Usher stood up and felt the years in his own body, creaking and groaning as scar tissue and new bruises met for the first time.
Usher met Isaac’s dark eyes.
“You know what you’re doing boss? It might, I say might, be female, but it ain’t human. So I ask again, do you know what you’re doing?”
Usher nodded.
“As much as I ever have Isaac. If I’m not back in two hours, you know what to do.”
“Can I have your car?”
“Sure. All yours.”
For some reason he couldn’t explain he found himself running his hands down his crumpled, blood-stained shirt and smoothing down his hair. It was such a token gesture from a man who looked like he had just been run over by a car that he heard sniggers from his teammates behind him. He glanced over his shoulder.
“Fuck off.”
“Nah Boss, you’re looking good, first impressions are important.”
“Yeah, but your hair’s sticking up a bit at the back.”
“Yeah yeah.”
Despite himself, Usher felt his cheeks flush as the huge motorcycle pulled up at the edge of the road. The six foot woman, Ursula, looked far more at home on this contraption than she did in the bar in town. She wore no helmet, was coated in a fine sheen of dust and grime, and was staring at him with her strange eyes.
“Hello Thom Usher. I wondered if you might need a ride back into down.”
Usher heard Charlie whisper behind him. “Think she wants to ride you into town boss, like she stole you.”
Usher bid goodnight to his comrades with a two finger salute, and then put on his serious voice.
“Oh eight hundred hours ladies and gentlemen, on the runway and ready to rock, don’t be late.”
Christi fixed his gaze for a moment.
“Be careful boss.”
Usher smiled at her and nodded and then straddled the back of the purring machine, and they sped off into the night, up into the hills. He spoke over the roar of the engine.
“I was drunk enough that I was almost fooled in the bar. Which is amazing considering how fucking weird you are. It wasn’t my looks, charm of personal grooming that meant you couldn’t stay away. So what are you really, and what do you want?”

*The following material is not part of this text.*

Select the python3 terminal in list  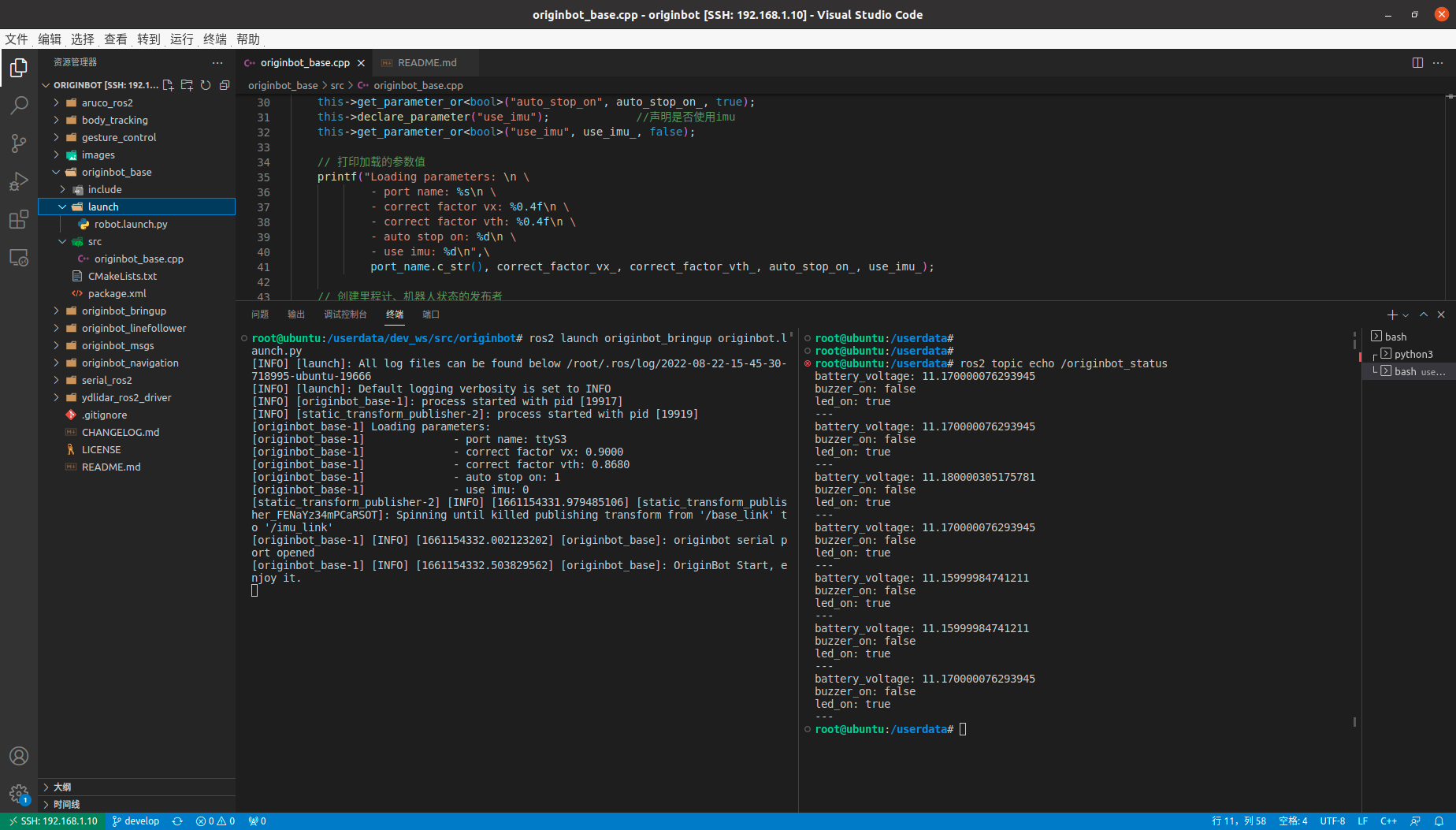(1413, 354)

As they leaned and growled around corners, Ursula turned her head, and he was struck by the sharp solidity of her bone structure, like a steel eagle.

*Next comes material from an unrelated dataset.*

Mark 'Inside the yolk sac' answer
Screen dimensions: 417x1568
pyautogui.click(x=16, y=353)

“To watch you fight tonight. I needed to watch you fight.”
Usher shrugged. He suddenly had the oddest creeping feeling that this woman had somehow arranged for those soldiers to attack Christi and her date, to provoke a fight. He was afraid to ask.

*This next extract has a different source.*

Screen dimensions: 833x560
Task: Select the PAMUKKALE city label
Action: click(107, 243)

“So you’re the troublemaker. And?”
Ursula broke into a waspish grin as she manoeuvred the motorcycle around a bend.
“You’ll do.”
“Yeah, but do for what?”
Ursula veered them around the precarious mountain roads. On one side there was nothing but a sheer drop to the dark ocean far below.
“Usher we don’t have much time. I’m not supposed to speak with you at all. The Unseelie Court is making plans. The thing you are seeking that you call a bio-weapon. It’s one of ours, and it’s not a plague or a poison. It’s a living thing. It’s a he, and his name is Arrik. The Unseelie Court is holding him prisoner aboard a ship. They are using his blood to create these soldiers you fight.”
“How do you know what we are working on? How do you know any of this?”
“You’re not the only living thing who doesn’t want this world to burn, Usher. I think we are working on the same thing. Believe me, I want this creature safely back on our side and out of harm’s way as much as you do.”
“So what is it? Wait a minute, our side? You’re Court?”
“If I was Unseelie you’d be under my bike, not on it. Let me park up and we can talk.”
Usher struggled to make his voice heard above the roar of the motorcycle and the wind whistling through the machine.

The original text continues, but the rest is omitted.